[OpenID] Facebook Connect in 8 minutes, feat Luke Shephard
Brandon Ramirez
brandon.s.ramirez at gmail.com
Fri Dec 12 18:38:07 UTC 2008
Comments inline...
- Brandon
Sent from my iPhone
On Dec 12, 2008, at 10:54 AM, Peter Watkins <peterw at tux.org> wrote:
> On Thu, Dec 11, 2008 at 11:41:17PM -0600, Chris Messina wrote:
>
>> So, this is the kind of screencast/helpful information that we need
>> about
>> OpenID and about integrating it with your site.
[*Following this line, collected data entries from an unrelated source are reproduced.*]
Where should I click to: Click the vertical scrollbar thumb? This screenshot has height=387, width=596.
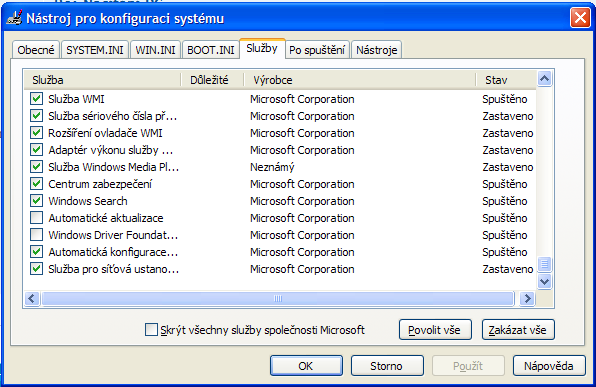pos(544,263)
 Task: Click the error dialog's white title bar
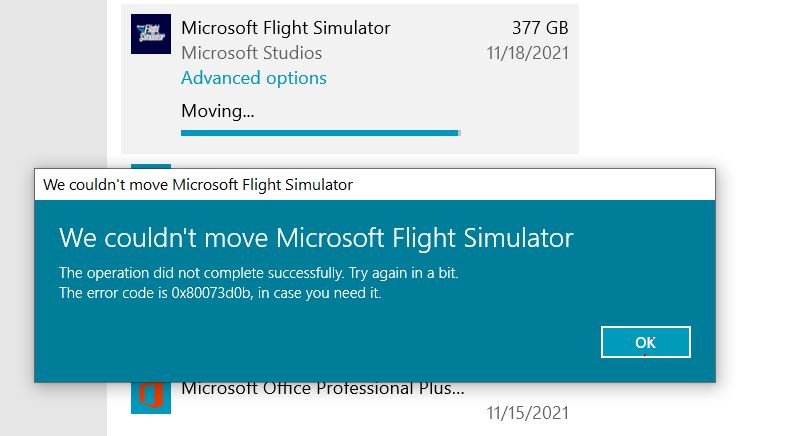[x=375, y=184]
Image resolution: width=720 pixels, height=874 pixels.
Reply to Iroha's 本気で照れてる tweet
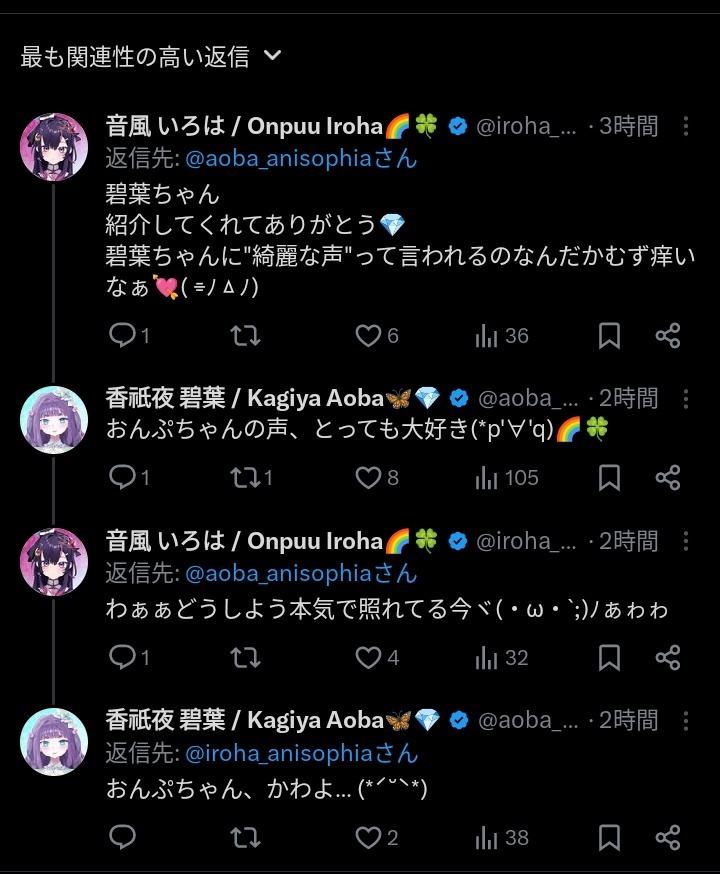coord(122,657)
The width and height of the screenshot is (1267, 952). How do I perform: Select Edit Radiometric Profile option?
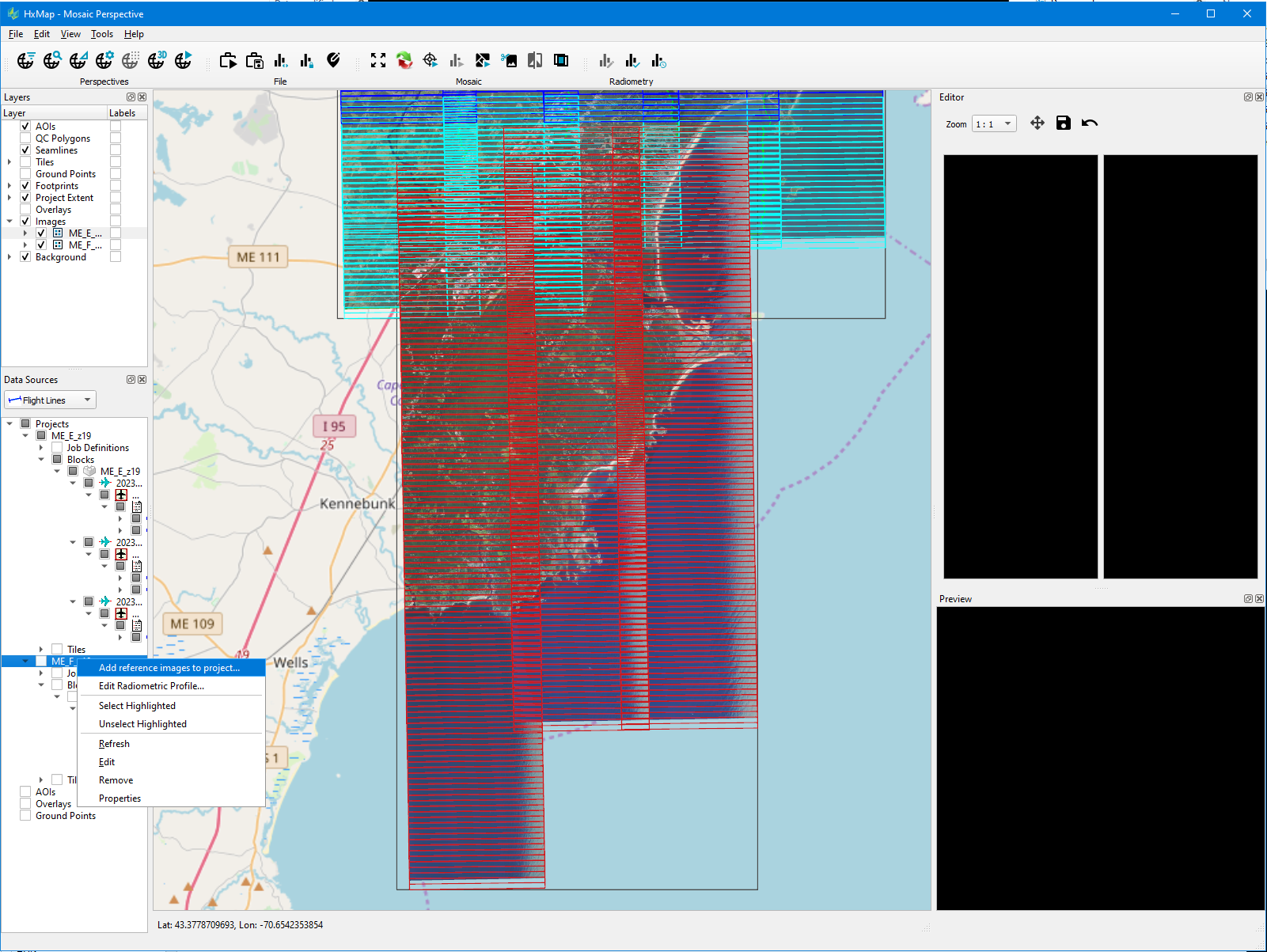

>> http://mashable.com/2008/12/11/facebook-connect-blog/
>>
>> They make it look so easy. And, indeed, it really seems to be.
>
> Easy, and insecure.
>
> From what I've seen[0], Facebook Connect requires you to embed a
> <script>
> tag that references a facebook.com server. You're asking your visitors
> to trust Javascript from a third party that you cannot vet, and
> therefore
> cannot trust.
>
> OpenID, by contrast, doesn't ask your users to execute any third party
> Javascript (unless you're using something like ID Selector or whatever
> it's now called, which I think is a bad idea, too).
>
> Allowing my site visitors to use OpenID poses *zero* risk from a
> security
> standpoint and a privacy standpoint. That's why we're embracing
> OpenID,
> and rejecting Facebook Connect.
I strongly disagree with this statement. OpenID carries a LOT of risk
with it as a relying party. You forfeit any control over the level of
authentication and allow any old insecure provider to make security
decisions on your behalf. That may be acceptable for blogs or wikis,
but not for everything. Risk assessment is essential.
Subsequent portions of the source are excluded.